In vista del Referendum sulla Giustizia, si respira un clima particolare anche tra Marina e Pier Silvio Berlusconi. Cosa filtra.
Il Consiglio dei Ministri ha confermato ufficialmente le date per il Referendum sulla riforma della Giustizia. Un tema molto delicato e che ha fatto discutere non solo il mondo politico ma anche tutto il resto del Paese. A quanto pare, anche Marina Berlusconi e Pier Silvio Berlusconi avrebbero idee differenti legate appunto al voto.
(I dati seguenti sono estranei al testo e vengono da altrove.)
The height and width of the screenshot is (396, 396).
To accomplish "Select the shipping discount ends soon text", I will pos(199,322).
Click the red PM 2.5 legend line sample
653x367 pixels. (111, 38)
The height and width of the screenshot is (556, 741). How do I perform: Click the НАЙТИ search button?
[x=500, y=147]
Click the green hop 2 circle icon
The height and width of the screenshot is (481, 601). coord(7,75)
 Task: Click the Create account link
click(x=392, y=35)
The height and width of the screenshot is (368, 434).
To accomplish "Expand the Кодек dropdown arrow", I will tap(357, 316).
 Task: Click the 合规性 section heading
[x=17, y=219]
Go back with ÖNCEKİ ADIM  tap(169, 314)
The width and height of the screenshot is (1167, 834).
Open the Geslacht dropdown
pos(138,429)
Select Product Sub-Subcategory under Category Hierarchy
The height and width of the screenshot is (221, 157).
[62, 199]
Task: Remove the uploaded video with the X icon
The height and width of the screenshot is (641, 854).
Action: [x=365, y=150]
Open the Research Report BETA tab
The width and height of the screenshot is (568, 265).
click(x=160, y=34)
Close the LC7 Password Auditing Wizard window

A riportare alcune indiscrezioni a tal proposito è stato Dagospia.

Marina e Pier Silvio Berlusconi e il Referendum Giustizia
In vista del Referendum sulla Giustizia, fa parlare la posizione di Marina e Pier Silvio Berlusconi. A sottolinearla è stato in queste ore Dagospia facendo riferimento a come la figlia del compianto Cavaliere abbia intenzione di delineare una vera e propria strategia referendaria per il “Sì” alla separazione delle carriere, una delle battaglie che furono di suo padre.
La richiesta sulla strategia per il Referendum
Stando a quanto riferito da Dagospia, tra i due Berlusconi prima citati ci sarebbero visioni differenti per attuare una strategia referendaria per il “Sì”. Pare che Marina abbia chiesto a Pier Silvio di essere “più incisivo” sulle reti Mediaset e che abbia trovato una risposta inattesa. “E Marina finì Marinata da Pier Silvio”, si legge su Dago.
“La cavaliera avrebbe chiesto un impegno più incisivo a Mediaset per il referendum sulla giustizia, in nome del ‘Calvario’ subito da Papi Silvio. Ma ‘Pier Dudi’, che è molto più autonomo dalla primogenita di quanto si racconti in giro, in nome del pluralismo si sarebbe opposto”, si legge ancora su Dagospia.
La strategia dell’AD di Mediaset sarebbe diversa: “Perché spingere con una campagna specifica, quando basta martellare sugli errori giudiziari (Garlasco, Tortora ecc) sui talk show e le trasmissioni crime'”. Insomma, una mossa ben precisa e che potrebbe essere comunque incisiva.